Derrière le récit d’une famille pied-noire pauvre et étrangère au fait colonial, JDNews affirme avoir retrouvé une autre histoire : celle d’une lignée européenne installée au cœur des circuits fonciers, agricoles et municipaux de l’Algérie française. Les Caserta-Bayona, branche maternelle de Jean-Luc Mélenchon, apparaissent dans les archives comme commerçants, propriétaires, exportateurs et notables locaux.
L’épisode le plus sombre remonte à 1933. Des terres appartenant à des familles algériennes musulmanes sont mises en vente forcée à Cherchell pour payer des créanciers. Parmi eux : les consorts Caserta, famille de la grand-mère maternelle de Jean-Luc Mélenchon.
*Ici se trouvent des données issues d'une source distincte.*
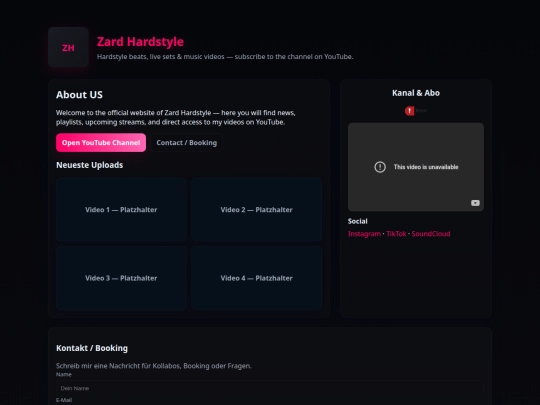Click the About US heading
Viewport: 540px width, 405px height.
(79, 95)

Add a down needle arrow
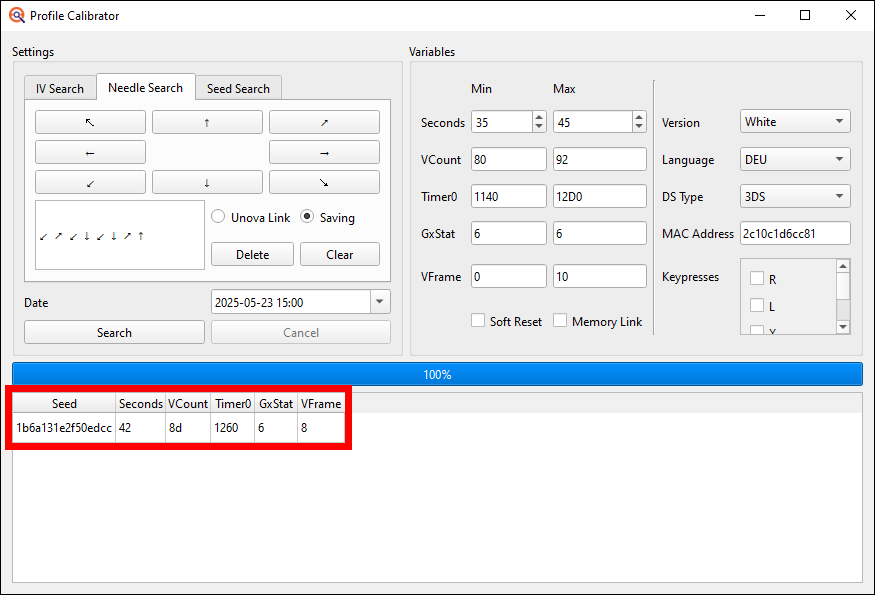(x=207, y=183)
Selon JDNews, leurs droits sont mobilisés dans une procédure qui aboutit à la saisie de biens ruraux comprenant terres irrigables, vignes, constructions et puits.
Ce n’est donc pas le portrait d’une famille sans biens ni rôle colonial que dessinent ces archives, mais celui d’un clan européen intégré aux mécanismes de domination foncière de l’Algérie française. Pas de grande dynastie coloniale, selon l’article, mais des « petits colons » placés du côté de ceux qui faisaient vendre les terres des autres.